After paying two of NAT's bills for charges connected to conference calls, Sprint ceased paying NAT's terminating access tariffs because Sprint believed that NAT was involved in a traffic-pumping scheme, otherwise known as access stimulation, to generate traffic from free conference calls and chat services. On August 16, 2010, Sprint filed suit against NAT alleging a breach of the Federal Communications Act (FCA) and a state-law unjust enrichment claim. Docket 1.
On March 8, 2011, NAT amended its answer and asserted counterclaims against Sprint alleging a breach of contract and a collection action pursuant to its tariffs, a breach of implied contract resulting from a violation of its tariffs, and a quantum meruit/unjust enrichment claim. NAT also sought declaratory relief. Docket 99.
On November 29, 2011, the FCC released its Connect America Fund final rule, which addresses access stimulation and traffic pumping. See Connect America Fund; A National Broadband Plan for Our Future; Establishing Just and Reasonable Rates for Local Exchange Carriers; High-Cost Universal Service Support, 76 Fed. Reg. 73830 (Nov. 29, 2011). The FCC also created a transitional framework for VoIP intercarrier compensation. Id. at 73833. On December 27, 2011, this court issued an order directing the parties to discuss what effect, in any, the FCC's Connect America Fund final rule had on the issues presented in this case. Docket 128. Then, on February 22, 2012, this court issued an order discussing the final rule and determined that it did not apply retroactively. Docket 141 at 9-11 ("Thus, the final rule is inapplicable to the time period before the final rule became effective."). As part of the same order, this court granted Sprint's then-pending motion to stay this proceeding and referred three issues to the FCC for resolution. Id. at 25. This court also directed the parties to issue periodic updates describing the status of the FCC proceeding. This court received these updates over the next two years, although the status of the FCC referral remained unchanged since November 2012. Compare Docket 154 with Docket 163. Because of the limited progress on the FCC referral, a telephonic status conference was held on July 23, 2014. See Docket 164.
The parties stated that they had been engaged in litigation before the South Dakota Public Utilities Commission (SDPUC). Docket 169 at 5. NAT was granted a certificate of authority by the SDPUC to provide certain telecommunications services in South Dakota. Based on the results of the SDPUC litigation and the lack of action by the FCC during the period of the stay, the parties discussed whether some of the disputes in this case remained viable. Id. at 8-10. The court proposed entering an order that lifted the stay, withdrew the issues that had been referred to the FCC, and established deadlines for the parties to amend the complaint, counterclaims, and to file any motions to dismiss. Id. at 12. The court also stated that it would rule on any motions to dismiss based on a statute of limitations defense and that a new referral of issues to the FCC could then be discussed. Id. With the parties in agreement, a formal order was issued that same day. See Docket 168.

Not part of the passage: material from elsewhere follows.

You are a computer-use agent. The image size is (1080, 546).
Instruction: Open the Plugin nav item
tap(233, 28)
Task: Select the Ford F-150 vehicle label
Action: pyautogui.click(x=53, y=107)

Sprint did not amend its complaint. NAT amended its counterclaim on September 9, 2014, and added a number of allegations that arose during the period of the stay and FCC referral. Docket 172. NAT also seeks further declaratory relief and has asserted a state-law abuse of process claim. On October 1, 2014, Sprint filed the pending motion to dismiss. Docket 181.
Rule 12(b)(6) provides for dismissal of a counterclaim if the counter-claimant has failed to state a claim upon which relief can be granted. Fed.R.Civ.P. 12(b)(6); United States v. Harvey, No. Civ. 13-4023, 2014 WL 2455533, at *1 (D.S.D. Jun. 2, 2014). When reviewing a motion to dismiss under Rule 12(b)(6), the court accepts as true all factual allegations in the counterclaim and draws all reasonable inferences in favor of the claimant. See Freitas v. Wells Fargo Home Mortg., Inc., 703 F.3d 436, 438 (8th Cir. 2013) (quoting Richter v. Advance Auto Parts, Inc., 686 F.3d 847, 850 (8th Cir. 2012)). "To survive a motion to dismiss, a [counterclaim] must contain sufficient factual matter, accepted as true, to state a claim to relief that is plausible on its face.'" Ashcroft v. Iqbal, 556 U.S. 662, 678 (2009) (quoting Bell Atlantic Corp. v. Twombly, 550 U.S. 544, 570 (2007)). "A claim has facial plausibility when the [claimant] pleads factual content that allows the court to draw the reasonable inference that the defendant is liable for the misconduct alleged." Id. The court determines plausibility by considering only the materials ...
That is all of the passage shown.